6. An annular shower heat exchange device according to any one of claims 1 to 5, wherein the heat exchange coil comprises a light pipe coil and a heat sink coil, the light pipe coil is formed by spirally bending a heat exchange tube, the heat sink coil has a layer of heat sink fins on an outer surface of the heat exchange tube, the heat sink fins extend outwardly, the heat exchange tube having the heat sink fins is spirally bent to form the heat sink coil, and the light pipe coil and the heat sink fin coil are connected.

7. The annular shower heat exchange device of claim 6 wherein the light pipe coil is in parallel with the inlet end of the heat sink coil or the light pipe coil is in series with the inlet end and the outlet end of the heat sink coil.

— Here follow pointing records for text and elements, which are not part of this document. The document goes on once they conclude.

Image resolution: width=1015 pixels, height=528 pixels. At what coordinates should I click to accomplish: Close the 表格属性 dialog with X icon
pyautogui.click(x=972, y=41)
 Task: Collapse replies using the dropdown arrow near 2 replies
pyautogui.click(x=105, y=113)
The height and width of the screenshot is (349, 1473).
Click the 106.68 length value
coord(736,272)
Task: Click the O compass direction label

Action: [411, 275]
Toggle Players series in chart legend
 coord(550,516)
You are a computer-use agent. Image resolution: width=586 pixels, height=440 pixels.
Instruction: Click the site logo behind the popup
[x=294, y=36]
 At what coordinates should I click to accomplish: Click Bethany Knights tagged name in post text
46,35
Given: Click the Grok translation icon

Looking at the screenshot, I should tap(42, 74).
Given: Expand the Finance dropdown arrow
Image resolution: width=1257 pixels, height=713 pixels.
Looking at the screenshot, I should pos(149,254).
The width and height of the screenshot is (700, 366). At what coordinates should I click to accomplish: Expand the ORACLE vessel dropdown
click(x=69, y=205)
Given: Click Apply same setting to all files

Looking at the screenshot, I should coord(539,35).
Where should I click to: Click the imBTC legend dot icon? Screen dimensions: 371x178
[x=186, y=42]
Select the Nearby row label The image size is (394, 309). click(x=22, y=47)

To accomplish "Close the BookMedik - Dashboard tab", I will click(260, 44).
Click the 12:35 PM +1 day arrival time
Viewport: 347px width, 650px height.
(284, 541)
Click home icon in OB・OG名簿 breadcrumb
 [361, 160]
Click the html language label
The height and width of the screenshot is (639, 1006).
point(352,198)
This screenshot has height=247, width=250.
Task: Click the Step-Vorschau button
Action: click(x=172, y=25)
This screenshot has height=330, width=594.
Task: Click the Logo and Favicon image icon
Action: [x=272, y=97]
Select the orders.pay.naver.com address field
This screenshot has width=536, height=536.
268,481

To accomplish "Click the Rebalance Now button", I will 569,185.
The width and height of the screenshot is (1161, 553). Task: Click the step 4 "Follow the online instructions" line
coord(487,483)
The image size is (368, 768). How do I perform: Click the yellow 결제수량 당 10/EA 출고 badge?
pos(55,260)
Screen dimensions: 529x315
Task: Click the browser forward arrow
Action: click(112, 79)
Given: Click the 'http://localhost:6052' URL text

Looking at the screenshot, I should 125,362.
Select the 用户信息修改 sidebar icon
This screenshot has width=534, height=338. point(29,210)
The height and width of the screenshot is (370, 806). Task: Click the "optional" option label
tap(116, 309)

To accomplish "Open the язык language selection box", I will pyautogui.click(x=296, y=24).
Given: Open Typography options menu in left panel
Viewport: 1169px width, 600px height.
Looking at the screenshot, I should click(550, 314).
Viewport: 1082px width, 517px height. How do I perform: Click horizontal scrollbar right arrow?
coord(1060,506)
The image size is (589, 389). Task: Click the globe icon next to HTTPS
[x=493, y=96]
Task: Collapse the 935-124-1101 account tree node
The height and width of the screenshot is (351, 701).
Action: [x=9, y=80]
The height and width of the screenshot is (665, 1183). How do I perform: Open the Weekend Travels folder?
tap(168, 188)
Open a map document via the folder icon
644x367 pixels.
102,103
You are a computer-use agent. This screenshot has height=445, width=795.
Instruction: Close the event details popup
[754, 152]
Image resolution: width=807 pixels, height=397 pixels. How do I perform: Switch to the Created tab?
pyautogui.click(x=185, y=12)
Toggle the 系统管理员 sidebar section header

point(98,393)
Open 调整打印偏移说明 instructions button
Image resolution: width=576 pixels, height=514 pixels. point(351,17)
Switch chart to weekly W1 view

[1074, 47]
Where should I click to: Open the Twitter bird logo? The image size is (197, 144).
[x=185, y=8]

8. the annular shower heat exchange unit of claim 6 wherein the light pipe coil is nested with the heat sink coil, the light pipe coil being on the outside and the heat sink coil being on the inside.

9. an annular shower heat exchange device according to any one of claims 1 to 5, wherein the heat exchange coil comprises a light pipe coil formed by spirally bending a heat exchange tube.

10. The annular shower heat exchange device of claim 9 wherein the heat exchange coil is provided with a plurality of sets of heat exchange tubes, each set of heat exchange tubes having a diameter that increases progressively when coiled in a spiral pattern, the plurality of sets of heat exchange tubes being nested.